İnsan, verdiği kararlardan ibaret bir canlı. Verdiğimiz bir kararla ertesi gün hayatımızın geri kalanına ülkenin en doğusunda devam edebilir ya da bir evet cevabı ile dünya evine girebilir, ya da doldurduğumuz bir başvuru formu ile kendimize uygun olmayan bir meslek seçebiliriz. Kısacası hayatımızın pek çok noktasında, hayatımızın akışını değiştiren kararlar verebiliyoruz. Bu kararların doğru ya da yanlış olduğunu ise zaman gösteriyor. Bazı kararlarımızı ufak tefek hasarlarla değiştirebiliyoruz. Yeni taşındığı evin yanlış bir seçim olduğunu anlayan biri ev taşıma maliyeti karşılığında bu kararını değiştirebilir. Ancak her karar böyle mi? Elbette değil, keşke öyle olsa değil mi? Keşke yaptığımız hatalı seçimleri Daniel gibi düzeltmemizi sağlayacak bir şirket olsa. Ya da bu karamsar ve belirsiz dünya düzeni yerine yarın sabah uyandığımızda en mutlu olduğumuzu düşündüğümüz zaman diliminde gözlerimizi açabilsek. O zaman bir an önce yetişkin olabilmek için hak ettiği ilgiyi göstermediğimiz çocukluk ya da gençlik özlemlerimizi doya, doya yaşayabiliriz.

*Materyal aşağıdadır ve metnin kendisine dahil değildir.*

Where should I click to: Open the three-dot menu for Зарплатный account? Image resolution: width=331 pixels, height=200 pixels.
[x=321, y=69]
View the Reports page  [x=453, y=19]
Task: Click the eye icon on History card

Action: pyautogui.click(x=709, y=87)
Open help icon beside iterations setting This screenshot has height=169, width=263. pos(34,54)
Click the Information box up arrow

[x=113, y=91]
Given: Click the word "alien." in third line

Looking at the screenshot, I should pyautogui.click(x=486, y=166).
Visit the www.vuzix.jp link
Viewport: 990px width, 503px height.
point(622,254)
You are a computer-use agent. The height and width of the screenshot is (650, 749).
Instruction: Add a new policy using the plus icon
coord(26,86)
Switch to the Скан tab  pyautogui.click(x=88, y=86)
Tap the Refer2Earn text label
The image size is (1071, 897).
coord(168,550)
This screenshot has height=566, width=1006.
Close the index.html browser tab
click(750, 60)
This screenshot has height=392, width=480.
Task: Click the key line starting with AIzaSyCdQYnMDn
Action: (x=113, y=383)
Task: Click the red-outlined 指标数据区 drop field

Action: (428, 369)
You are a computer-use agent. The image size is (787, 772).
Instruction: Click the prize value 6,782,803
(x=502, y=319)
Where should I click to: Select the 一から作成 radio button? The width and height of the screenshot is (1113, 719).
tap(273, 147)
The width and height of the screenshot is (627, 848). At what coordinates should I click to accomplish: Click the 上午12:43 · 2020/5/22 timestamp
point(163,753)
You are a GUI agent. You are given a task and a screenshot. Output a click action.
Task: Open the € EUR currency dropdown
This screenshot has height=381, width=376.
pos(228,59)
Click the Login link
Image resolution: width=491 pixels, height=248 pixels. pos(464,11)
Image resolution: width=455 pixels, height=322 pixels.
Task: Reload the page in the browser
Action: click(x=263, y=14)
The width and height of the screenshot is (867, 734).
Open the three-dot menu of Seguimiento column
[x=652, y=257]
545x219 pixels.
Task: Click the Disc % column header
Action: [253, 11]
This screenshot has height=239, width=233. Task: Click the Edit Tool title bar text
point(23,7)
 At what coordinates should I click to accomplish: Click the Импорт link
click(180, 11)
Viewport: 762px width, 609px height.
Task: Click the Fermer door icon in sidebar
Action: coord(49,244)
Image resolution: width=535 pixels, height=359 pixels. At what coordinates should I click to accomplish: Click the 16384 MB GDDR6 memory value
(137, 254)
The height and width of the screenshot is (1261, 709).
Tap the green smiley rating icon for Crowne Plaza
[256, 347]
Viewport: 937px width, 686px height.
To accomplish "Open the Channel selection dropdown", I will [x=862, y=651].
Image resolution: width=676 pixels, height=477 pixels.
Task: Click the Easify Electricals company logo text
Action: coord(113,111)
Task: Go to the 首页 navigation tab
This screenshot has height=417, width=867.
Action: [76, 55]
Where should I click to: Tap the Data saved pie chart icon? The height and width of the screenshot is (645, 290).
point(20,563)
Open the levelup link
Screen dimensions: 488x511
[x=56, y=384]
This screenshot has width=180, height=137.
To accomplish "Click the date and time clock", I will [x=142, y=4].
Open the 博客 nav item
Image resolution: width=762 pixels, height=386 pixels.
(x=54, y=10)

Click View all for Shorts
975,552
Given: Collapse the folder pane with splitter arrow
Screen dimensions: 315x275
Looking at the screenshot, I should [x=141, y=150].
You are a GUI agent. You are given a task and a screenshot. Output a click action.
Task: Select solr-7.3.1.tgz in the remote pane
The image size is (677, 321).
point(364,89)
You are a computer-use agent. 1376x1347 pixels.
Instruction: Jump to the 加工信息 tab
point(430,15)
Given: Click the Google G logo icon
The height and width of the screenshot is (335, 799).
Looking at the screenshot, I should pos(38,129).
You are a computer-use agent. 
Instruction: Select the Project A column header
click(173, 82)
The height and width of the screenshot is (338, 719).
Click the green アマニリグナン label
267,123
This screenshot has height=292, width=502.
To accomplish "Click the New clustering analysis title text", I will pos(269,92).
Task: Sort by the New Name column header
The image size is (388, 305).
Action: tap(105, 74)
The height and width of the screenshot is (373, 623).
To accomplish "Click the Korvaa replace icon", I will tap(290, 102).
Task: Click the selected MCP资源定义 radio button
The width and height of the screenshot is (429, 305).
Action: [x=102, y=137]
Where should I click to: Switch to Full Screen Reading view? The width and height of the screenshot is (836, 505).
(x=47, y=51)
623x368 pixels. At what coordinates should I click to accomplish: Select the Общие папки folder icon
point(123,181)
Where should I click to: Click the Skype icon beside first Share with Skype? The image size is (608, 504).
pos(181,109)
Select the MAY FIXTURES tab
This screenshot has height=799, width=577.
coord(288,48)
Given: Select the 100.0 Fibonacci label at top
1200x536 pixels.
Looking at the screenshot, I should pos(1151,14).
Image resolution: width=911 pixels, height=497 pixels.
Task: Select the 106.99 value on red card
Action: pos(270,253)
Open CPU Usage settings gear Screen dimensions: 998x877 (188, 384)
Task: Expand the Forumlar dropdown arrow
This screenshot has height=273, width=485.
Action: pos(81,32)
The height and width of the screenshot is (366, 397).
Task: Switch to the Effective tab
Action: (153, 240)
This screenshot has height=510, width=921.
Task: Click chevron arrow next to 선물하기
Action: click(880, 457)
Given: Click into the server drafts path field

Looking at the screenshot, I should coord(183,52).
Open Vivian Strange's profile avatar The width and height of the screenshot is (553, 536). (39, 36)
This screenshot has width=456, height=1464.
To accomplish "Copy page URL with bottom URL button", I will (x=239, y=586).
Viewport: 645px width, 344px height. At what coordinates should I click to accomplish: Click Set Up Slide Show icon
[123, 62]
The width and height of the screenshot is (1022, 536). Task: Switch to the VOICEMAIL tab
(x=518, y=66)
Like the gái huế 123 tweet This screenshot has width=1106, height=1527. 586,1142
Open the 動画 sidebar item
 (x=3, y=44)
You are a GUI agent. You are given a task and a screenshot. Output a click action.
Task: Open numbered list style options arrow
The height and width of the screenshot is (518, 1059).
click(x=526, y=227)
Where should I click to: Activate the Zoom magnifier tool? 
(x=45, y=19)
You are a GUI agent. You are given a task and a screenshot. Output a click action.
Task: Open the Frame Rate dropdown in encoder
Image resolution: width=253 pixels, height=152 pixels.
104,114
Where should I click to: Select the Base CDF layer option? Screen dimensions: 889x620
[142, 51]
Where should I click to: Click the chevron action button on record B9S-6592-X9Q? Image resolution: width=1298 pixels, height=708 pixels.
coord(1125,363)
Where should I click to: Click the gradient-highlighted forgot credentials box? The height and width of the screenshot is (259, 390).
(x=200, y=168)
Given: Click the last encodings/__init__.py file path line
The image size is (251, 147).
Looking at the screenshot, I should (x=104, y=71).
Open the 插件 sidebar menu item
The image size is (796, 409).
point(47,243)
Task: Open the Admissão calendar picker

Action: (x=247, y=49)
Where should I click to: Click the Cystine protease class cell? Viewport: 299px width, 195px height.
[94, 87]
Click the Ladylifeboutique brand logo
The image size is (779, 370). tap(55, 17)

Günümüzde Eflatun’a atfedilen ancak anonim olduğunu düşündüğüm müthiş bir diyalog var;
Eflatun'a iki soru sormuşlar: İnsanoğlunun sizi en çok şaşırtan davranışları nelerdir?"
Eflatun tek tek sıralamış:
Çocukluktan sıkılırlar ve büyümek için acele ederler. Ne var ki çocukluklarını özlerler. Para kazanmak için sağlıklarını yitirirler. Ama sağlıklarını geri almak için para öderler. Yarından endişe ederken bu günü unuturlar. Dolayısıyla ne bu günü ne de yarını yaşarlar. Hiç ölmeyecekmiş gibi yaşarlar. Ancak hiç yaşamamış gibi ölürler.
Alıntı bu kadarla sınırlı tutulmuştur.